"""

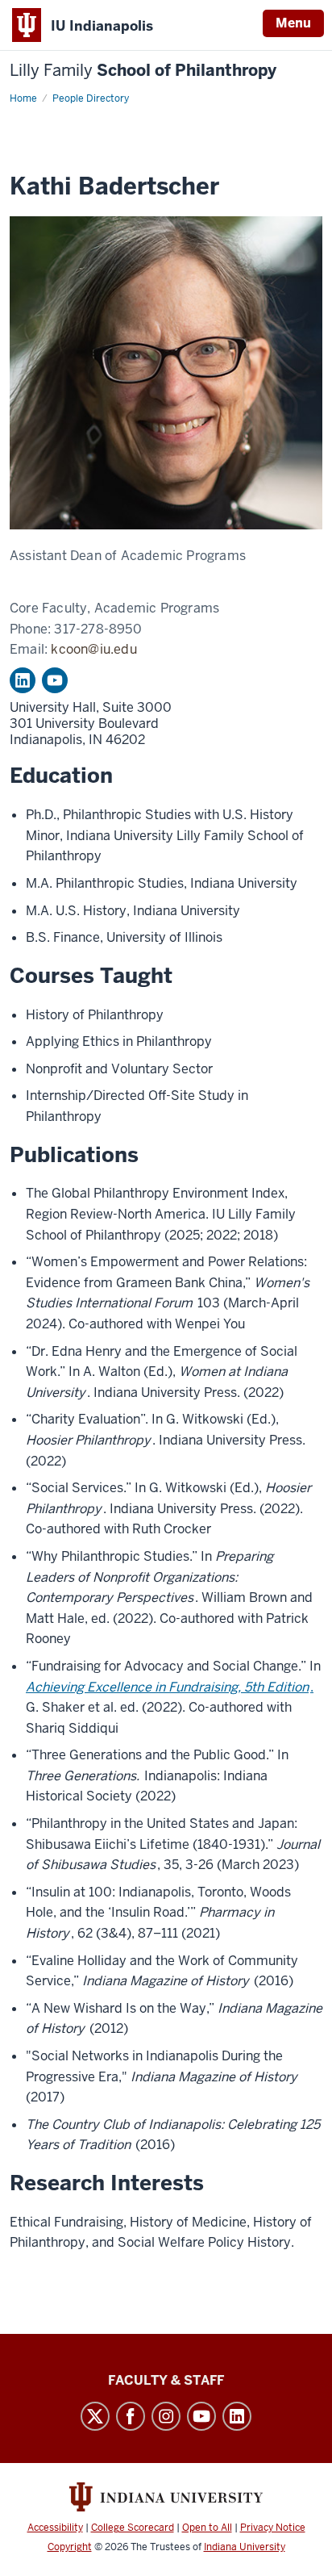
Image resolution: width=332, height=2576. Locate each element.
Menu (293, 23)
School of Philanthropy (143, 70)
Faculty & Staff (166, 2380)
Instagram (166, 2416)
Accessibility (55, 2527)
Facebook (130, 2416)
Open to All (207, 2527)
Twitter (95, 2416)
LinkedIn (22, 680)
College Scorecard (132, 2527)
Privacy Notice (272, 2527)
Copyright (70, 2546)
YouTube (55, 680)
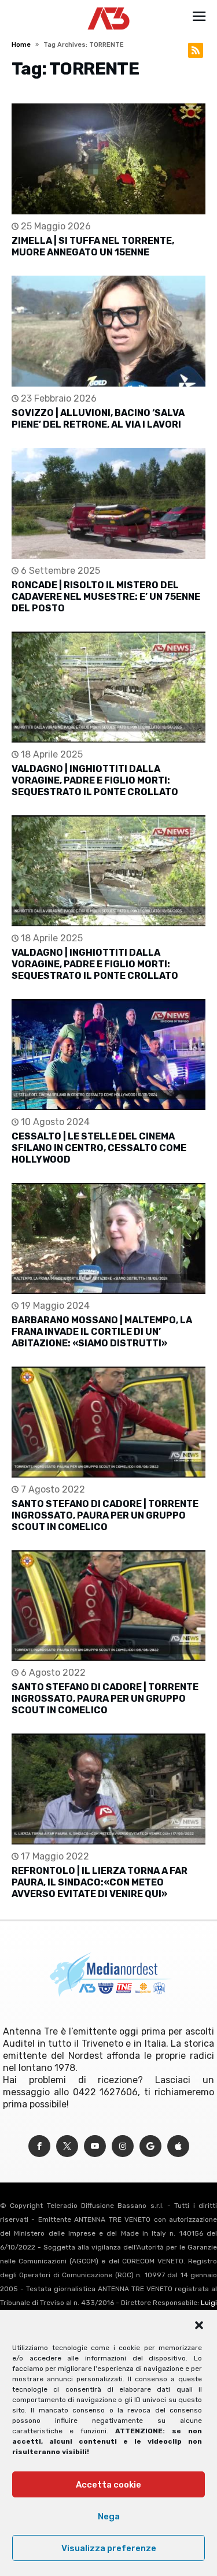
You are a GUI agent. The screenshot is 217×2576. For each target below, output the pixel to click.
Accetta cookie (108, 2485)
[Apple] (178, 2146)
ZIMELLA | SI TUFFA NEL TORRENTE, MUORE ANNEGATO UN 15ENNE (93, 246)
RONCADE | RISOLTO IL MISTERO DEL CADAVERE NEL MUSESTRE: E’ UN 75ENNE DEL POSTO (106, 597)
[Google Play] (150, 2146)
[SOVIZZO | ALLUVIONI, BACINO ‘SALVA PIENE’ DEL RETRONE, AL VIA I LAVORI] (108, 331)
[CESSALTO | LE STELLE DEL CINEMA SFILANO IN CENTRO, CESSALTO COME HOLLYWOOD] (108, 1054)
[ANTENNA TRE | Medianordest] (108, 7)
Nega (109, 2516)
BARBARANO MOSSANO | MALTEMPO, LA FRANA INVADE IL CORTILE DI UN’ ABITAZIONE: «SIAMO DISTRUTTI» (102, 1332)
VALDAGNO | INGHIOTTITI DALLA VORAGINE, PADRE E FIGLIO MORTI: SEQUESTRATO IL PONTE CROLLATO (95, 780)
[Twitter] (67, 2146)
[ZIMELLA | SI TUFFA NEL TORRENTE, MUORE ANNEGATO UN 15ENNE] (108, 158)
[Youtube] (95, 2146)
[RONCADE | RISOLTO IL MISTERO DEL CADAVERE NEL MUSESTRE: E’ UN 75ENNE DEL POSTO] (108, 503)
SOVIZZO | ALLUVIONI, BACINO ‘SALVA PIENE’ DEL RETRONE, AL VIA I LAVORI (98, 418)
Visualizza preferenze (108, 2548)
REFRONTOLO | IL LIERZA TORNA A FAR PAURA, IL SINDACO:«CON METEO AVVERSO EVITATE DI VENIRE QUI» (99, 1882)
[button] (199, 2325)
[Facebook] (39, 2146)
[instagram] (123, 2146)
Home (21, 45)
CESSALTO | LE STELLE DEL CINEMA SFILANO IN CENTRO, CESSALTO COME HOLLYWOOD (99, 1148)
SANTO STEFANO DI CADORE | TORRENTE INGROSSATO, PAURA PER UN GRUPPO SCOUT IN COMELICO (105, 1515)
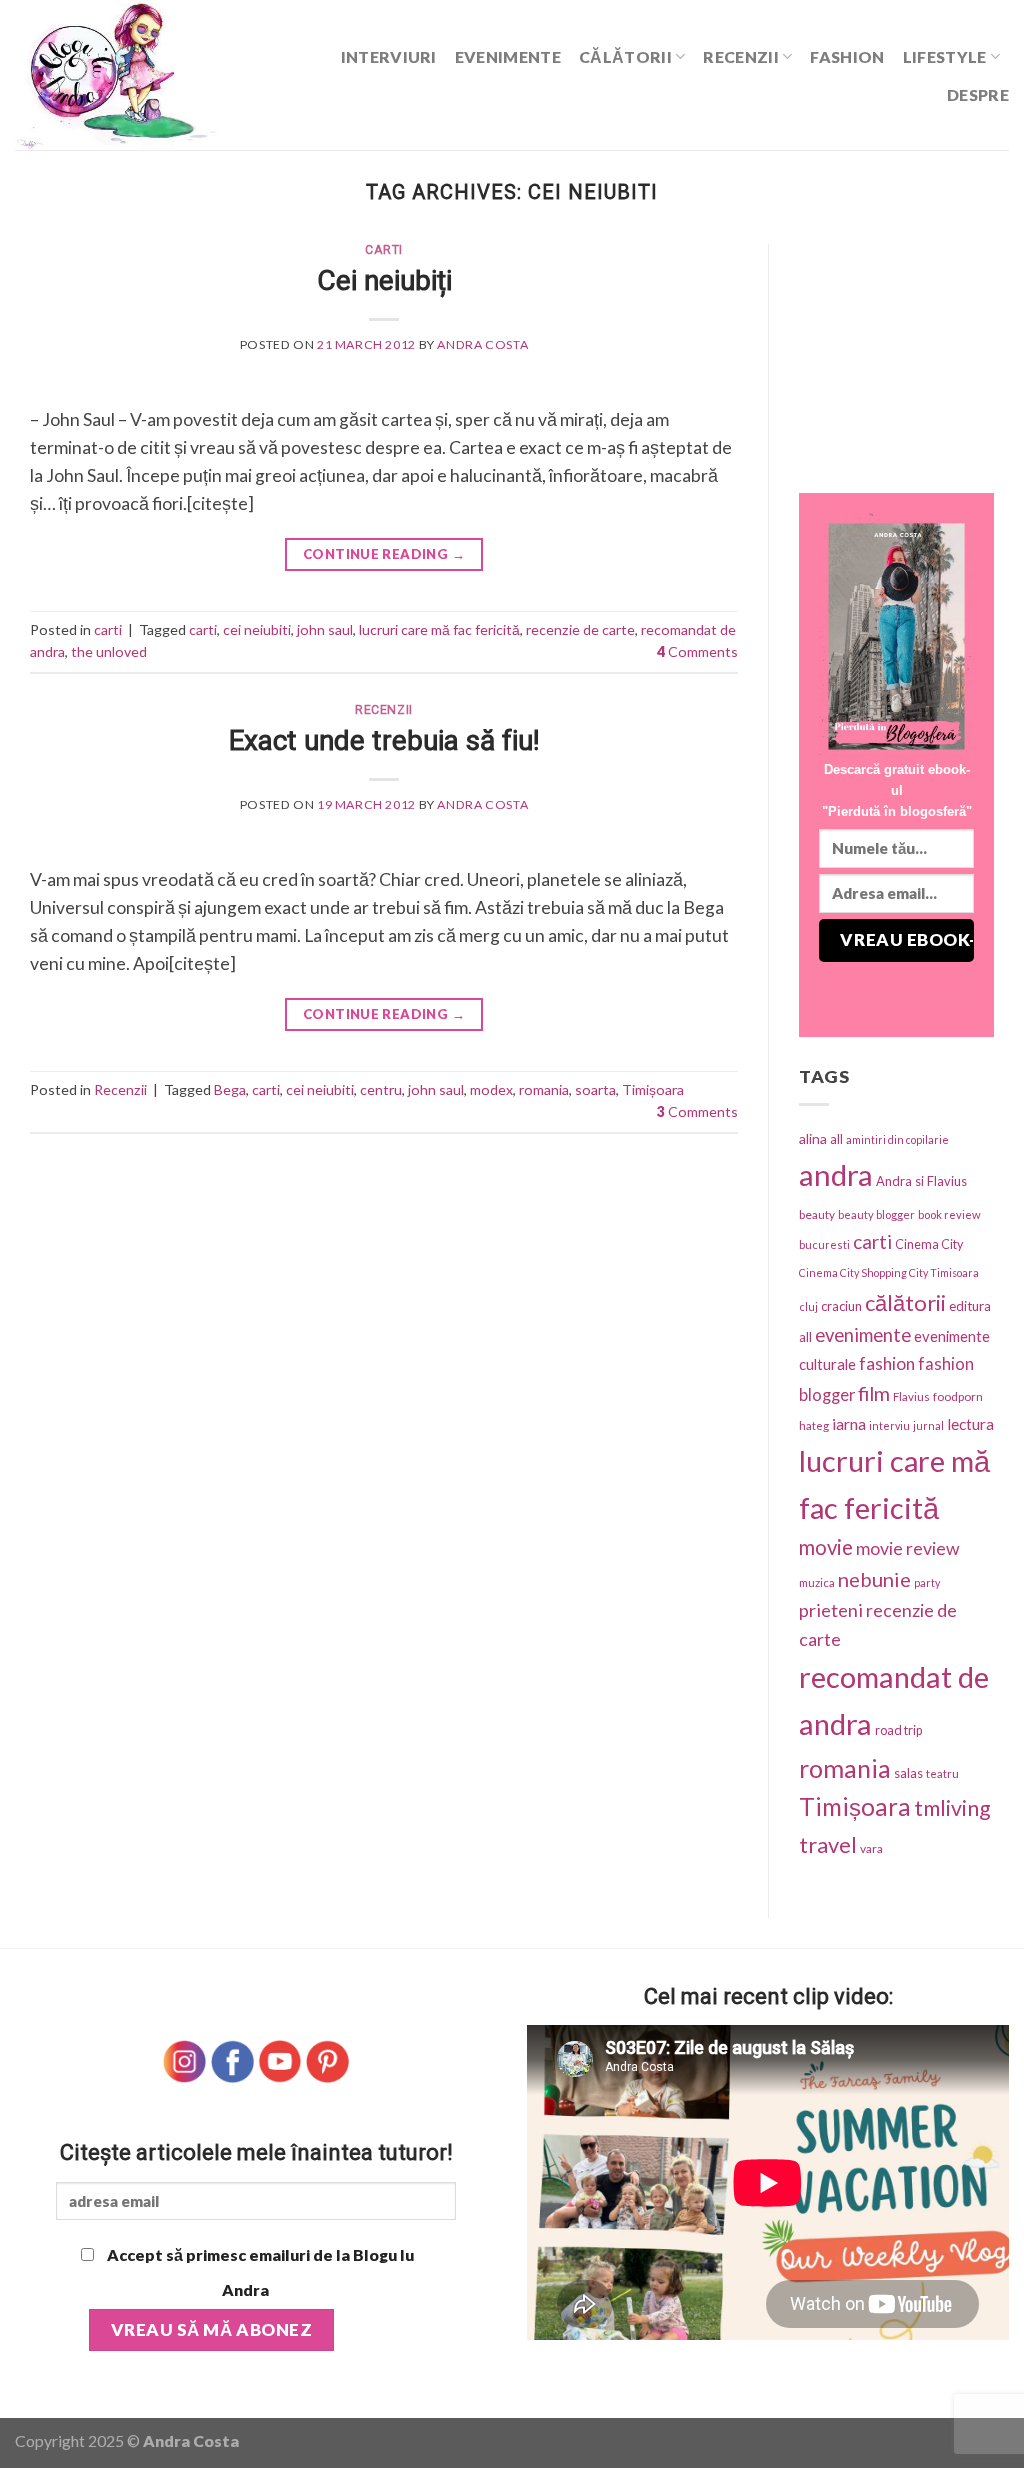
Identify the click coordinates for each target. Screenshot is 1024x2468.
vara (871, 1848)
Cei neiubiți (384, 280)
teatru (942, 1773)
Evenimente (508, 56)
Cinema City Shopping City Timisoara (889, 1272)
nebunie (874, 1579)
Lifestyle (945, 56)
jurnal (928, 1425)
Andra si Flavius (921, 1181)
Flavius (911, 1396)
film (874, 1393)
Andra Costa (482, 344)
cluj (808, 1306)
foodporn (958, 1396)
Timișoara (653, 1089)
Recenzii (741, 56)
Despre (978, 94)
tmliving (952, 1808)
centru (381, 1089)
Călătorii (625, 56)
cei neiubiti (257, 629)
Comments (697, 651)
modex (491, 1089)
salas (908, 1773)
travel (828, 1844)
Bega (230, 1089)
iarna (849, 1423)
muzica (817, 1582)
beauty (817, 1214)
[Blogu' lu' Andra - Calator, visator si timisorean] (154, 75)
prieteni (831, 1610)
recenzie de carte (580, 629)
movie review (908, 1548)
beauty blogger (876, 1214)
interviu (889, 1425)
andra (836, 1174)
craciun (841, 1306)
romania (544, 1089)
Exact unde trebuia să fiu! (384, 740)
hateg (814, 1425)
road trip (898, 1730)
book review (949, 1214)
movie (826, 1547)
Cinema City (929, 1244)
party (927, 1582)
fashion (887, 1363)
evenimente (863, 1335)
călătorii (905, 1302)
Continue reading (384, 554)
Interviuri (389, 56)
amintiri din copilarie (897, 1139)
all (836, 1139)
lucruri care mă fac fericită (439, 629)
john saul (325, 629)
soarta (595, 1089)
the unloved (109, 651)
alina (813, 1138)
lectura (970, 1424)
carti (384, 250)
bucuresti (824, 1244)
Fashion (847, 56)
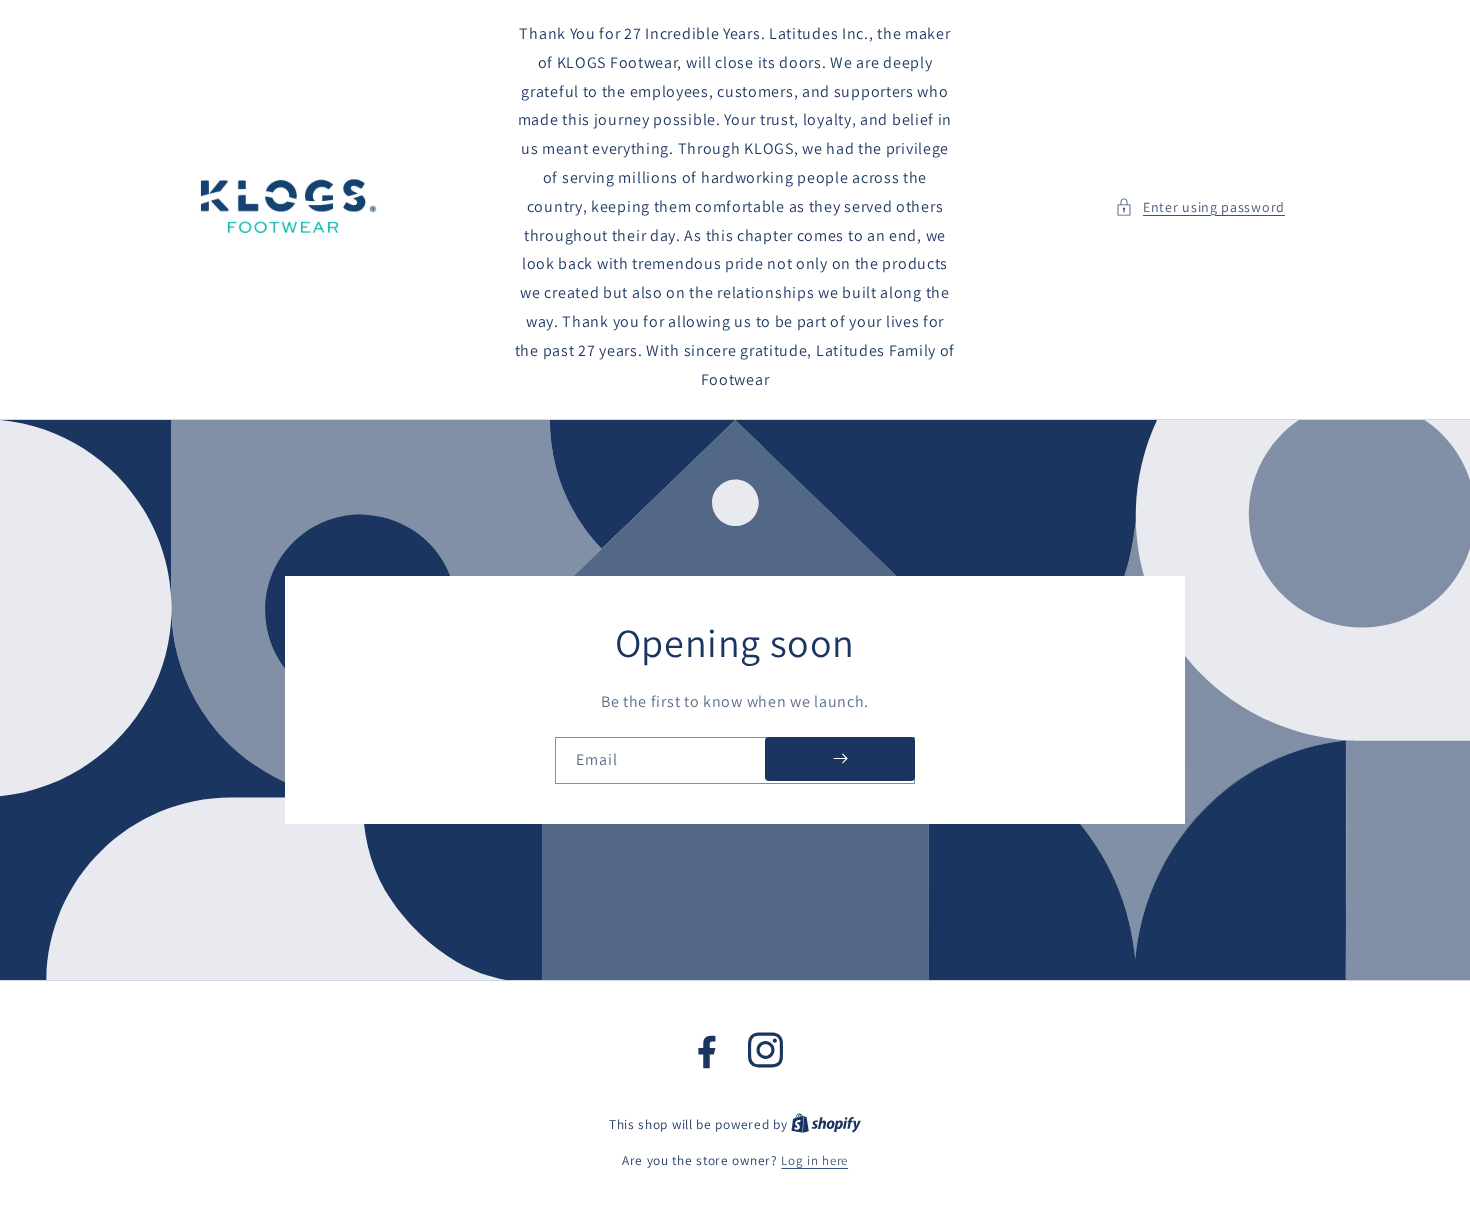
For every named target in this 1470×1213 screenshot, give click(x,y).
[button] (1200, 207)
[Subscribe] (840, 759)
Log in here (814, 1160)
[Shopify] (826, 1124)
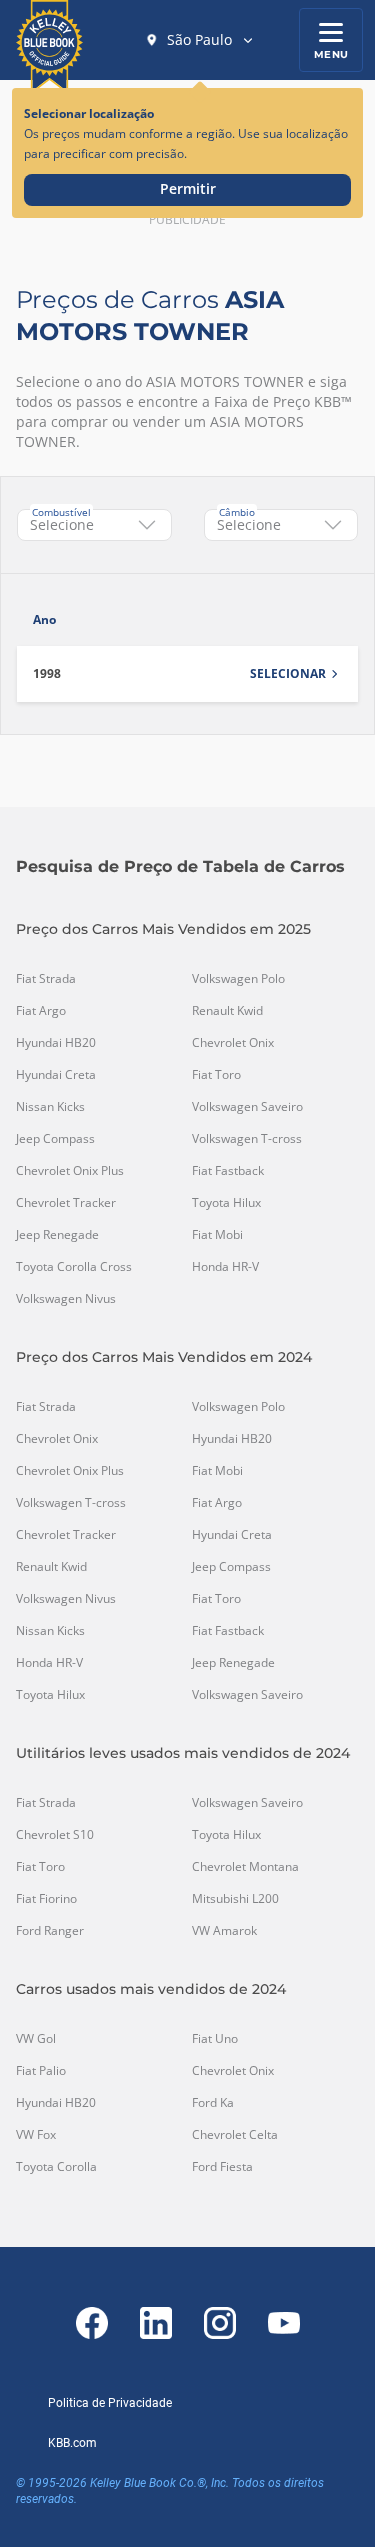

"""

## Try it
Every line from the top of the material above through the line with "Privacy Notice (272, 2527)" should be duplicated exactly, please; leave out the pictures.

## Solved exercise
Image resolution: width=332, height=2576. Locate each element.
Menu (293, 23)
School of Philanthropy (143, 70)
Faculty & Staff (166, 2380)
Instagram (166, 2416)
Accessibility (55, 2527)
Facebook (130, 2416)
Open to All (207, 2527)
Twitter (95, 2416)
LinkedIn (22, 680)
College Scorecard (132, 2527)
Privacy Notice (272, 2527)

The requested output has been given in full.